**EXERCISE:**
The data below should be copied over with complete accuracy.

**SUPPLIED ENTRIES:**
┌──

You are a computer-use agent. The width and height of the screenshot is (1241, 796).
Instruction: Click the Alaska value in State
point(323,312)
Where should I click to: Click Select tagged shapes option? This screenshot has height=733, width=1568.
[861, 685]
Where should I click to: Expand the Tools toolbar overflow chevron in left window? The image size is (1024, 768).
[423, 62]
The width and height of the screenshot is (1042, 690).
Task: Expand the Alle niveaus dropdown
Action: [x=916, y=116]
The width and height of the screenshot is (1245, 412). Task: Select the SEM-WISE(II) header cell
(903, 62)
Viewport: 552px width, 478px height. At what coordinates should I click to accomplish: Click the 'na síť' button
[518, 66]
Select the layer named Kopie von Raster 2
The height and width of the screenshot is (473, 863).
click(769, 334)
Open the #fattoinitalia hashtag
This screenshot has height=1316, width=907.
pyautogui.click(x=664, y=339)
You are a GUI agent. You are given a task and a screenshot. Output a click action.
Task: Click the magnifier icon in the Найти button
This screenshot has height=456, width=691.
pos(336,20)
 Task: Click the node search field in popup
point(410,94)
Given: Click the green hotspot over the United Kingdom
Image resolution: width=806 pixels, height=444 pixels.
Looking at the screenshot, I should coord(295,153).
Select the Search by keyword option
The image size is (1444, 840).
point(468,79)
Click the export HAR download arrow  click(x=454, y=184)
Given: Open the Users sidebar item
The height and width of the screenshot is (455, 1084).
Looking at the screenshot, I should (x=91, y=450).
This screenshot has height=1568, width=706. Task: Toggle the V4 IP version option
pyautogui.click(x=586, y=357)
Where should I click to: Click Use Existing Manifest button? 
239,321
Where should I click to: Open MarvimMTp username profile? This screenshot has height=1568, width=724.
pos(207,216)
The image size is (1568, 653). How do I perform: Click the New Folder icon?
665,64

└──

**OUTPUT FOR THIS TASK:**
You are a computer-use agent. The width and height of the screenshot is (1241, 796).
Instruction: Click the Alaska value in State
point(323,312)
Where should I click to: Click Select tagged shapes option? This screenshot has height=733, width=1568.
[861, 685]
Where should I click to: Expand the Tools toolbar overflow chevron in left window? The image size is (1024, 768).
[423, 62]
The width and height of the screenshot is (1042, 690).
Task: Expand the Alle niveaus dropdown
Action: [x=916, y=116]
The width and height of the screenshot is (1245, 412). Task: Select the SEM-WISE(II) header cell
(903, 62)
Viewport: 552px width, 478px height. At what coordinates should I click to accomplish: Click the 'na síť' button
[518, 66]
Select the layer named Kopie von Raster 2
The height and width of the screenshot is (473, 863).
click(769, 334)
Open the #fattoinitalia hashtag
This screenshot has height=1316, width=907.
pyautogui.click(x=664, y=339)
You are a GUI agent. You are given a task and a screenshot. Output a click action.
Task: Click the magnifier icon in the Найти button
This screenshot has height=456, width=691.
pos(336,20)
 Task: Click the node search field in popup
point(410,94)
Given: Click the green hotspot over the United Kingdom
Image resolution: width=806 pixels, height=444 pixels.
Looking at the screenshot, I should coord(295,153).
Select the Search by keyword option
The image size is (1444, 840).
point(468,79)
Click the export HAR download arrow  click(x=454, y=184)
Given: Open the Users sidebar item
The height and width of the screenshot is (455, 1084).
Looking at the screenshot, I should (x=91, y=450).
This screenshot has height=1568, width=706. Task: Toggle the V4 IP version option
pyautogui.click(x=586, y=357)
Where should I click to: Click Use Existing Manifest button? 
239,321
Where should I click to: Open MarvimMTp username profile? This screenshot has height=1568, width=724.
pos(207,216)
The image size is (1568, 653). How do I perform: Click the New Folder icon?
665,64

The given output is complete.